Tideswell is the sort of large village that would once have had the status of a small town. To get there you traverse some splendid parts of the Peak District, and are greeted by a large 14th century church in the Decorated style, whose tower is distinguished by polygonal turrets and pinnacles. Locally it is known as the Cathedral of the Peak District. Well, as we will see, it has its own bishop.

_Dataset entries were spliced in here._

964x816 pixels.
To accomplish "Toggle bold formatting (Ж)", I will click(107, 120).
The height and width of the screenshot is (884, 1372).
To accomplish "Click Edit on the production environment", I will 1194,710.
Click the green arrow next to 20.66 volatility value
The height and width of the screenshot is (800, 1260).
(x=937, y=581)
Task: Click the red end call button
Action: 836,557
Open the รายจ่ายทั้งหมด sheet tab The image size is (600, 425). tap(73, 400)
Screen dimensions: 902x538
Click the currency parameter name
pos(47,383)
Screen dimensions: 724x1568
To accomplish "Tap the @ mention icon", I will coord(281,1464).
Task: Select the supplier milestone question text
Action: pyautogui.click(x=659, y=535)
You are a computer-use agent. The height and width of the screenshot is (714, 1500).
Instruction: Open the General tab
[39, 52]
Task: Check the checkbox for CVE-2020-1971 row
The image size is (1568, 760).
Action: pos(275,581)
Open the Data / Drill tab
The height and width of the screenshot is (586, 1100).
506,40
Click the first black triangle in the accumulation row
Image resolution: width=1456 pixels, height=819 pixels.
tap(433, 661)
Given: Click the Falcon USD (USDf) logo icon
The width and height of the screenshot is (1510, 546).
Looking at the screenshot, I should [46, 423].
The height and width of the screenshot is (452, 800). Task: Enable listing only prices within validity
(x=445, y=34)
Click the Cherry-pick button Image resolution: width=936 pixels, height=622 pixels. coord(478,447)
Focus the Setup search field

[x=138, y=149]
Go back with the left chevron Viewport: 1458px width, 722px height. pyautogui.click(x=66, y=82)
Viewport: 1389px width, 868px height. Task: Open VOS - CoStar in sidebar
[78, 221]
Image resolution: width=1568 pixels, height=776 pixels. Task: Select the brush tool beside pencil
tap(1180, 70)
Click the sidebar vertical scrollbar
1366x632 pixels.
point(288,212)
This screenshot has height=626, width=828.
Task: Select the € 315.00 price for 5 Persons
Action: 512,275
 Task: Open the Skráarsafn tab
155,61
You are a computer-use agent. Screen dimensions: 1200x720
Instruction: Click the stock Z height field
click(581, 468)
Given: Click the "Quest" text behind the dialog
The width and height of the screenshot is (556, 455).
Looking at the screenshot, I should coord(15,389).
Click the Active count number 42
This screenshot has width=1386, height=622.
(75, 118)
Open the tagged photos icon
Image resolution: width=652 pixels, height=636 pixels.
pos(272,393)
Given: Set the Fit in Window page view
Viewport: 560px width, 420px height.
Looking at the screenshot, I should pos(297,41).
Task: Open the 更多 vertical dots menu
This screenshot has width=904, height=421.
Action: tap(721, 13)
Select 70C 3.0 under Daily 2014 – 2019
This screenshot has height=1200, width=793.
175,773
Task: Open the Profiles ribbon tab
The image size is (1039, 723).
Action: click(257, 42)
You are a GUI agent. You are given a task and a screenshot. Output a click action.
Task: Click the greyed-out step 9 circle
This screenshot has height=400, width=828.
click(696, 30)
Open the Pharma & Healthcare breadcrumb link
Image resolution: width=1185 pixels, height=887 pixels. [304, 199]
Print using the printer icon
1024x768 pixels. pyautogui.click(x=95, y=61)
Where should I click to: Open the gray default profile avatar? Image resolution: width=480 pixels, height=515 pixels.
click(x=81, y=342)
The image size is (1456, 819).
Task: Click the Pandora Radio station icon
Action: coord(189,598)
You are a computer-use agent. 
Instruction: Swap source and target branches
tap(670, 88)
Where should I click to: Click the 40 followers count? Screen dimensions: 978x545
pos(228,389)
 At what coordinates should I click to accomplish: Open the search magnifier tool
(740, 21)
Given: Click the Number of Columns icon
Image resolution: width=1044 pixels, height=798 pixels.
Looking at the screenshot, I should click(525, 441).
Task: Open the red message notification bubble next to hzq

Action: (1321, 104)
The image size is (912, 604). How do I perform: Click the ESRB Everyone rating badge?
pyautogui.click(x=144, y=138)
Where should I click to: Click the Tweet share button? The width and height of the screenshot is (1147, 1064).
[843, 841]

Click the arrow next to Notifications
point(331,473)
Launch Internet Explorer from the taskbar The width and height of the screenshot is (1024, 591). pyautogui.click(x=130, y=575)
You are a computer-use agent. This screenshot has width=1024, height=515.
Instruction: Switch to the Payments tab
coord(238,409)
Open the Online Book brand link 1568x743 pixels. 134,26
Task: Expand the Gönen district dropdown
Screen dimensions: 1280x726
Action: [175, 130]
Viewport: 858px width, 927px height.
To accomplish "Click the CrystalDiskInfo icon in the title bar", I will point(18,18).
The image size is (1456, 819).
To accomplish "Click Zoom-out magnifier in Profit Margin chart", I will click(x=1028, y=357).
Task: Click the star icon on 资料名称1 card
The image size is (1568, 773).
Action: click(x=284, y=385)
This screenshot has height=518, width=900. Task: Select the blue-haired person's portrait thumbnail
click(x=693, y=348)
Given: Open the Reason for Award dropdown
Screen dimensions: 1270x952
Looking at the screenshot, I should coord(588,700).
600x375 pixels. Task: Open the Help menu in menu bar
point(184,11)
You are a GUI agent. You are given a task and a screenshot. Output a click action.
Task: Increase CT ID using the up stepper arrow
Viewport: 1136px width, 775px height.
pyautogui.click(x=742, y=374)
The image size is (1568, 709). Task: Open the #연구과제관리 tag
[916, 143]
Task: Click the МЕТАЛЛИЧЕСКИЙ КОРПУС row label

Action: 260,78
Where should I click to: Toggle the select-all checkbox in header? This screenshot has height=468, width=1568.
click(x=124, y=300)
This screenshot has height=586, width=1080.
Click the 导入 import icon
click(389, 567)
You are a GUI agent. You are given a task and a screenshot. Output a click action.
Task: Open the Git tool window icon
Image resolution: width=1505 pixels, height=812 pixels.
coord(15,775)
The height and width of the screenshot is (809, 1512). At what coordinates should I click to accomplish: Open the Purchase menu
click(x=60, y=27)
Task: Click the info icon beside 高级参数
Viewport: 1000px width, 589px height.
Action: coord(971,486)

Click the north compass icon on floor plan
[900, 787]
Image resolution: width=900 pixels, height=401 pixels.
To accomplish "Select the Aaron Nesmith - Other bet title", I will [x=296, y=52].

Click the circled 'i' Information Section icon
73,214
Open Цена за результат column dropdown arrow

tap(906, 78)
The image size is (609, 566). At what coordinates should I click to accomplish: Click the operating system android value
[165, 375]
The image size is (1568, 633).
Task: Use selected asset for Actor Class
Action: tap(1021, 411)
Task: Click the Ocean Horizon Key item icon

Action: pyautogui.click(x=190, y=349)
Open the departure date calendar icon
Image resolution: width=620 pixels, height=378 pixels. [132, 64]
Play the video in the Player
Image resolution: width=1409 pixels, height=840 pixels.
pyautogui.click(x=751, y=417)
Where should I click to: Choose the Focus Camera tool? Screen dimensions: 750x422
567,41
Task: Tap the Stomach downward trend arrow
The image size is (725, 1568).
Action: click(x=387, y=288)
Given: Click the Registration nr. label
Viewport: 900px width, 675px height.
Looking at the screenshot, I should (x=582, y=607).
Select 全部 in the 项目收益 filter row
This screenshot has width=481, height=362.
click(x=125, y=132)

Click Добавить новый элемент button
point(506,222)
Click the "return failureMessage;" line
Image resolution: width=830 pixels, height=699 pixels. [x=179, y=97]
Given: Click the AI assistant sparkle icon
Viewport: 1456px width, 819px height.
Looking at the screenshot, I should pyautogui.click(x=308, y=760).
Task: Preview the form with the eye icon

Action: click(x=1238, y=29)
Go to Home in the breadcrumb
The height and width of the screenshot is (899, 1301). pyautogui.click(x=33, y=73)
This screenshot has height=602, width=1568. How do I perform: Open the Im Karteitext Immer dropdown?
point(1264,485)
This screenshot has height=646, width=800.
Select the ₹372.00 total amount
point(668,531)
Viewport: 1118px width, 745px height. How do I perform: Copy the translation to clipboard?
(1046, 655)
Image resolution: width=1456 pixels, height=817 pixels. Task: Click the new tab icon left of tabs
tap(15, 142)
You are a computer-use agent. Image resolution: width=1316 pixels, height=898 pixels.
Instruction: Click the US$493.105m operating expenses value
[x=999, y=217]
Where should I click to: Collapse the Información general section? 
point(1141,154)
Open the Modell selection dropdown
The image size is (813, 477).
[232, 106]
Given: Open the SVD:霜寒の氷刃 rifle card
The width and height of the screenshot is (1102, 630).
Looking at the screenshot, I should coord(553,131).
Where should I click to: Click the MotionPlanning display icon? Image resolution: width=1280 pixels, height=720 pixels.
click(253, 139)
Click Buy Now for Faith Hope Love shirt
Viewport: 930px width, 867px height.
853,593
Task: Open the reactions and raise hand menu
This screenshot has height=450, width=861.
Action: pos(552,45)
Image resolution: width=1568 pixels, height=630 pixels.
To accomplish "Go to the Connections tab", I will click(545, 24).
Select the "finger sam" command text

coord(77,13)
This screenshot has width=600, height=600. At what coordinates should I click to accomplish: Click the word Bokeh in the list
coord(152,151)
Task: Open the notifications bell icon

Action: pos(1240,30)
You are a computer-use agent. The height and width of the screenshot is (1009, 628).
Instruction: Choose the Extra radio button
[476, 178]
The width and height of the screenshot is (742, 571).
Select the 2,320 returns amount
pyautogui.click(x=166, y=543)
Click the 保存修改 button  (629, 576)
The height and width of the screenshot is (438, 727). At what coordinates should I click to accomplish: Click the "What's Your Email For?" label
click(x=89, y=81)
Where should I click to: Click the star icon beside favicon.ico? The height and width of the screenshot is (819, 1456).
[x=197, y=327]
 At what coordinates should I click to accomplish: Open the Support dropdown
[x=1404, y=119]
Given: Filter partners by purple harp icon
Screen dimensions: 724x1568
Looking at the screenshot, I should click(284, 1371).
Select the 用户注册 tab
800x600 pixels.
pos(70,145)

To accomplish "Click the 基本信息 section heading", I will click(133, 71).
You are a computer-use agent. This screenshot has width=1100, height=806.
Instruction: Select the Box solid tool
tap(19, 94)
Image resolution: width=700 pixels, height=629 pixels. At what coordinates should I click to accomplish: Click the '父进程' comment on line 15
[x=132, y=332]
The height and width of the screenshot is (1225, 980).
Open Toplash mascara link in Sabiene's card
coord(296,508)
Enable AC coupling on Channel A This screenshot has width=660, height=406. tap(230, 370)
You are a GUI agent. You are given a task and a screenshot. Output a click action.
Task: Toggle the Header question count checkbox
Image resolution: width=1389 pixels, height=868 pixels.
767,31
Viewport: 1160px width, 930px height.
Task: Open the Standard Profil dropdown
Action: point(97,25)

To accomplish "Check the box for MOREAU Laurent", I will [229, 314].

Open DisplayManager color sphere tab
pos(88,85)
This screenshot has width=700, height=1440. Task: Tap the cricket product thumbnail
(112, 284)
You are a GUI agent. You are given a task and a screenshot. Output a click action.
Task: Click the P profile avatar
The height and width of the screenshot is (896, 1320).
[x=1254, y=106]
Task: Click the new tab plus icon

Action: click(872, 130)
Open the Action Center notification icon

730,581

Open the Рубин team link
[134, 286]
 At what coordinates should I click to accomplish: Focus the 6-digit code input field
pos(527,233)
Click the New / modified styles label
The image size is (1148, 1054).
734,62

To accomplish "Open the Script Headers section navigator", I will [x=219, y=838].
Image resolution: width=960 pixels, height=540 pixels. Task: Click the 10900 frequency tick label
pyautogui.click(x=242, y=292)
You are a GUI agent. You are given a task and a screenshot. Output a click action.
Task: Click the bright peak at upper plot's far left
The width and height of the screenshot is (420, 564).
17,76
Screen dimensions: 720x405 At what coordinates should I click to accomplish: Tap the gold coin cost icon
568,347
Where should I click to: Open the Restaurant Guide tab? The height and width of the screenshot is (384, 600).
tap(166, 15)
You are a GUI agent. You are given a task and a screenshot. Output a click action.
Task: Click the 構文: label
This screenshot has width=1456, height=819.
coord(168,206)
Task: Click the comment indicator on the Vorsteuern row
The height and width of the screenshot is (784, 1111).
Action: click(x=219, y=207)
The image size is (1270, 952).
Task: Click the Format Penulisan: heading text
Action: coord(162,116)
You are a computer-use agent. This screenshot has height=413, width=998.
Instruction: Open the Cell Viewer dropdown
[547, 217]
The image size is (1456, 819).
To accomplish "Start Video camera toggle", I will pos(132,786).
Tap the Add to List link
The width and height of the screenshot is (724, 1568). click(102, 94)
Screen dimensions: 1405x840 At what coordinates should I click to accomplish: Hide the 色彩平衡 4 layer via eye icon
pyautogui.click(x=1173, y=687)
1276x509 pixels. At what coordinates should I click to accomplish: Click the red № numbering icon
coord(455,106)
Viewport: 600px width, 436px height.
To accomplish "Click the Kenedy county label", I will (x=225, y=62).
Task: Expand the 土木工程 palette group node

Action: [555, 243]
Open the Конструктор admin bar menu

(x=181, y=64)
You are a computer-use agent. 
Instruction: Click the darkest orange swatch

Inside it is spacious, the kind of interior that you associate with the 15th century. The fine Victorian pews are fitted with doors, and the church has some excellent woodwork, both mediaeval and dating from both the 19th and 20th centuries. Among the monuments, the one to search out is up against the north wall, a memorial brass to Bishop Robert Purseglove, a native who returned here in retirement to die in 1579 or 1580, founding a grammar school, which survived until 1930. That tells only part of the story. Purseglove was consecrated as a suffragan Bishop of Hull in 1538 and remained in post through all the changes under Henry, Edward and Mary until 1559, when, along with all the Marian diocesan bishops except Kitchen of Llandaff, he refused to take the oath of allegiance to Elizabeth, and was forced to retire. No one knows what led this precursor of the Vicar of Bray to take this principled step, but perhaps the most remarkable thing of all is that his monumental brass depicts him fully vested in chasuble and mitre, surely a thing unheard of in the Elizabethan Anglican church. Was he free to do this in a secluded backwater? Did he sympathise with the local recusants? Here we must leave him, staring up at the wooden 14th c. angels carved on the chancel roof.